[Dataset entries]
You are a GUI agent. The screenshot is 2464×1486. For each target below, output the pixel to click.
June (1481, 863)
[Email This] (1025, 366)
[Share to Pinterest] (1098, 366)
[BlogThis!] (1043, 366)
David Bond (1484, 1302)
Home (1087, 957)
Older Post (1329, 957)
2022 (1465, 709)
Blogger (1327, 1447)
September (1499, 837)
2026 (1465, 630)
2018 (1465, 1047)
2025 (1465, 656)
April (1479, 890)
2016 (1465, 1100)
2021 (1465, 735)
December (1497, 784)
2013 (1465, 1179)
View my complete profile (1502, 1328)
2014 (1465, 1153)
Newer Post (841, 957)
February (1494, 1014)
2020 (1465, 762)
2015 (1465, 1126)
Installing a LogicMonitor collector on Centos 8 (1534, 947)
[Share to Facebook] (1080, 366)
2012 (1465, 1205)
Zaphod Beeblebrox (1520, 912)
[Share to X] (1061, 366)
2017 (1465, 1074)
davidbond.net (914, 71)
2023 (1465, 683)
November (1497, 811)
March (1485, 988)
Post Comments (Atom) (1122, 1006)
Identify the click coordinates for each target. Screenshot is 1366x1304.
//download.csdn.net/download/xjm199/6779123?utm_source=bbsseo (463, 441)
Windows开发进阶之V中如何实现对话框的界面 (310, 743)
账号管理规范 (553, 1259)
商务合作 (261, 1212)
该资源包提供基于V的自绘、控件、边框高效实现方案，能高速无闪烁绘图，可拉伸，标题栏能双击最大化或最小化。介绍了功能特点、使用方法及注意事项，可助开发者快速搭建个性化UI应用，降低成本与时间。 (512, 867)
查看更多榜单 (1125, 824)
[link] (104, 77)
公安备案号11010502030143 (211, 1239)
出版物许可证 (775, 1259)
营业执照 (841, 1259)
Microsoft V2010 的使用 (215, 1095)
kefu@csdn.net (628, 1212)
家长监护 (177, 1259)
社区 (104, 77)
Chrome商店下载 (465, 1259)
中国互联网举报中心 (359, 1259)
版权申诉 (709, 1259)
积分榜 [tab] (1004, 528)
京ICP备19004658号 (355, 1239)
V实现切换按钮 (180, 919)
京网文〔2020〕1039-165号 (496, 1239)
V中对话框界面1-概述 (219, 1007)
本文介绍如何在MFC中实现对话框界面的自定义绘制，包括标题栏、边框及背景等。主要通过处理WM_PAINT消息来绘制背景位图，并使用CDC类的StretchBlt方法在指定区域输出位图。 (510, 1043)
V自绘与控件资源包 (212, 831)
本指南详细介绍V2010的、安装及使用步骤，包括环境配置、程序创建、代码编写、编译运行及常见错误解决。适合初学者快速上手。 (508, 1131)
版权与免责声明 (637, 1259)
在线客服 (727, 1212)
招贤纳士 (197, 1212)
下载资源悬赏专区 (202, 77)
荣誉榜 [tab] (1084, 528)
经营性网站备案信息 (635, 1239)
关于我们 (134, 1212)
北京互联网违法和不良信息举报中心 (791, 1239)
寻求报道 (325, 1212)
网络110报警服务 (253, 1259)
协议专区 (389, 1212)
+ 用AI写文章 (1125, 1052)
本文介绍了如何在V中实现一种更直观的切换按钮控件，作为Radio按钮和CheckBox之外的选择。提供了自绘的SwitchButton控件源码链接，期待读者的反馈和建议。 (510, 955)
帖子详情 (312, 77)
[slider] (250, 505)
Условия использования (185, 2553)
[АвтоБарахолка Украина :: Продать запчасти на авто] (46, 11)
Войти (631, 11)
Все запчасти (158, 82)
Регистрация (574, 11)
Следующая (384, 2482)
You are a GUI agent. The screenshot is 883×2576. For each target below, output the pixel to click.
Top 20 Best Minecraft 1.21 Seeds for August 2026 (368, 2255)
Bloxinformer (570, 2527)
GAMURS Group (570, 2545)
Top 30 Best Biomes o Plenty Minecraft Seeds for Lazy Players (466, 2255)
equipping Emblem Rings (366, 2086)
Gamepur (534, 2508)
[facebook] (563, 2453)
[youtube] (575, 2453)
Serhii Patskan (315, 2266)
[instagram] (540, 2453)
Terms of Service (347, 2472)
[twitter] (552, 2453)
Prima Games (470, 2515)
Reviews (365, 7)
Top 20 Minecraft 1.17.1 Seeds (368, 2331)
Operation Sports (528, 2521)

PROBLEM REQUIREMENTS. Taking the entries above, print exactly the lines starting at the line with "2012 (1465, 1205)" and ending at the line with "[link] (104, 77)", both included.

EXERCISE OUTPUT.
2012 (1465, 1205)
Zaphod Beeblebrox (1520, 912)
[Share to X] (1061, 366)
2017 (1465, 1074)
davidbond.net (914, 71)
2023 (1465, 683)
November (1497, 811)
March (1485, 988)
Post Comments (Atom) (1122, 1006)
Identify the click coordinates for each target. Screenshot is 1366x1304.
//download.csdn.net/download/xjm199/6779123?utm_source=bbsseo (463, 441)
Windows开发进阶之V中如何实现对话框的界面 (310, 743)
账号管理规范 (553, 1259)
商务合作 (261, 1212)
该资源包提供基于V的自绘、控件、边框高效实现方案，能高速无闪烁绘图，可拉伸，标题栏能双击最大化或最小化。介绍了功能特点、使用方法及注意事项，可助开发者快速搭建个性化UI应用，降低成本与时间。 (512, 867)
查看更多榜单 (1125, 824)
[link] (104, 77)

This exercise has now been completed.